=== Information shown ===
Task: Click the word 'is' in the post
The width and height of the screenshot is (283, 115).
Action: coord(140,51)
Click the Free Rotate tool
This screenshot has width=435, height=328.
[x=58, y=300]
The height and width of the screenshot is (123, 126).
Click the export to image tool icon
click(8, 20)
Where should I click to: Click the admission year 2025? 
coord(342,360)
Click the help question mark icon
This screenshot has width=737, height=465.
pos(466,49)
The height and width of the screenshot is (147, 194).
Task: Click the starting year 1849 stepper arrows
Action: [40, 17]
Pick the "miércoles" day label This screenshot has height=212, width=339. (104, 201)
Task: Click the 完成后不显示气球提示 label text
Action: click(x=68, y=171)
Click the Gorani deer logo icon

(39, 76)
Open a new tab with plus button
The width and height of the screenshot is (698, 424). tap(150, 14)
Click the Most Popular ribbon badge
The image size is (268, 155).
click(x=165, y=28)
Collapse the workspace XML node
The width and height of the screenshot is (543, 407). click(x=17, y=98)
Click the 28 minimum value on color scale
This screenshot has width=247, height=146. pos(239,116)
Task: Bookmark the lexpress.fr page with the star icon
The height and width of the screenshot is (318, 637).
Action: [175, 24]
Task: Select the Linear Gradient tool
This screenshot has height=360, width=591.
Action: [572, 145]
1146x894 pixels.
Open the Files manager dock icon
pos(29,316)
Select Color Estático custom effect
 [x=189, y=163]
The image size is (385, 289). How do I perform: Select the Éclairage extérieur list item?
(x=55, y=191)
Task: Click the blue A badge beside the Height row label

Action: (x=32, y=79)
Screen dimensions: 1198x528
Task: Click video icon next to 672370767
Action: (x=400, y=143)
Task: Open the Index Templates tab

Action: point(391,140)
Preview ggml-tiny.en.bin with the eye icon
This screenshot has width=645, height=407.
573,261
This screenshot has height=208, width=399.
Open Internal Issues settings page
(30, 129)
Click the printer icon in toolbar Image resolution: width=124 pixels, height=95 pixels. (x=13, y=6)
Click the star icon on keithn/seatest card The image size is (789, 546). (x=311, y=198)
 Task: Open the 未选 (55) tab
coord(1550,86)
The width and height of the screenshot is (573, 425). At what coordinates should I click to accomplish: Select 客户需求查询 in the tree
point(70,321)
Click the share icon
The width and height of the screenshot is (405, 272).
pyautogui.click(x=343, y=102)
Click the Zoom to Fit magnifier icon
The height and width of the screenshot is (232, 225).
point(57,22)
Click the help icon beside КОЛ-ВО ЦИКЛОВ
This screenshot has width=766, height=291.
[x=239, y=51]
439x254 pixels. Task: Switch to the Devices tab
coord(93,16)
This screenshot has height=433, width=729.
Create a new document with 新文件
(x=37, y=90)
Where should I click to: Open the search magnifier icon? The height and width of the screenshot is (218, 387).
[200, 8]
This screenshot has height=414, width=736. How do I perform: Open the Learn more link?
===
> [Required work]
Copy out the records shown above, every one, exactly.

> [Result]
Task: Click the word 'is' in the post
The width and height of the screenshot is (283, 115).
Action: coord(140,51)
Click the Free Rotate tool
This screenshot has width=435, height=328.
[x=58, y=300]
The height and width of the screenshot is (123, 126).
Click the export to image tool icon
click(8, 20)
Where should I click to: Click the admission year 2025? 
coord(342,360)
Click the help question mark icon
This screenshot has width=737, height=465.
pos(466,49)
The height and width of the screenshot is (147, 194).
Task: Click the starting year 1849 stepper arrows
Action: [40, 17]
Pick the "miércoles" day label This screenshot has height=212, width=339. (104, 201)
Task: Click the 完成后不显示气球提示 label text
Action: click(x=68, y=171)
Click the Gorani deer logo icon

(39, 76)
Open a new tab with plus button
The width and height of the screenshot is (698, 424). tap(150, 14)
Click the Most Popular ribbon badge
The image size is (268, 155).
click(x=165, y=28)
Collapse the workspace XML node
The width and height of the screenshot is (543, 407). click(x=17, y=98)
Click the 28 minimum value on color scale
This screenshot has width=247, height=146. pos(239,116)
Task: Bookmark the lexpress.fr page with the star icon
The height and width of the screenshot is (318, 637).
Action: [175, 24]
Task: Select the Linear Gradient tool
This screenshot has height=360, width=591.
Action: [572, 145]
1146x894 pixels.
Open the Files manager dock icon
pos(29,316)
Select Color Estático custom effect
 [x=189, y=163]
The image size is (385, 289). How do I perform: Select the Éclairage extérieur list item?
(x=55, y=191)
Task: Click the blue A badge beside the Height row label

Action: (x=32, y=79)
Screen dimensions: 1198x528
Task: Click video icon next to 672370767
Action: (x=400, y=143)
Task: Open the Index Templates tab

Action: point(391,140)
Preview ggml-tiny.en.bin with the eye icon
This screenshot has width=645, height=407.
573,261
This screenshot has height=208, width=399.
Open Internal Issues settings page
(30, 129)
Click the printer icon in toolbar Image resolution: width=124 pixels, height=95 pixels. (x=13, y=6)
Click the star icon on keithn/seatest card The image size is (789, 546). (x=311, y=198)
 Task: Open the 未选 (55) tab
coord(1550,86)
The width and height of the screenshot is (573, 425). At what coordinates should I click to accomplish: Select 客户需求查询 in the tree
point(70,321)
Click the share icon
The width and height of the screenshot is (405, 272).
pyautogui.click(x=343, y=102)
Click the Zoom to Fit magnifier icon
The height and width of the screenshot is (232, 225).
point(57,22)
Click the help icon beside КОЛ-ВО ЦИКЛОВ
This screenshot has width=766, height=291.
[x=239, y=51]
439x254 pixels. Task: Switch to the Devices tab
coord(93,16)
This screenshot has height=433, width=729.
Create a new document with 新文件
(x=37, y=90)
Where should I click to: Open the search magnifier icon? The height and width of the screenshot is (218, 387).
[200, 8]
This screenshot has height=414, width=736. How do I perform: Open the Learn more link?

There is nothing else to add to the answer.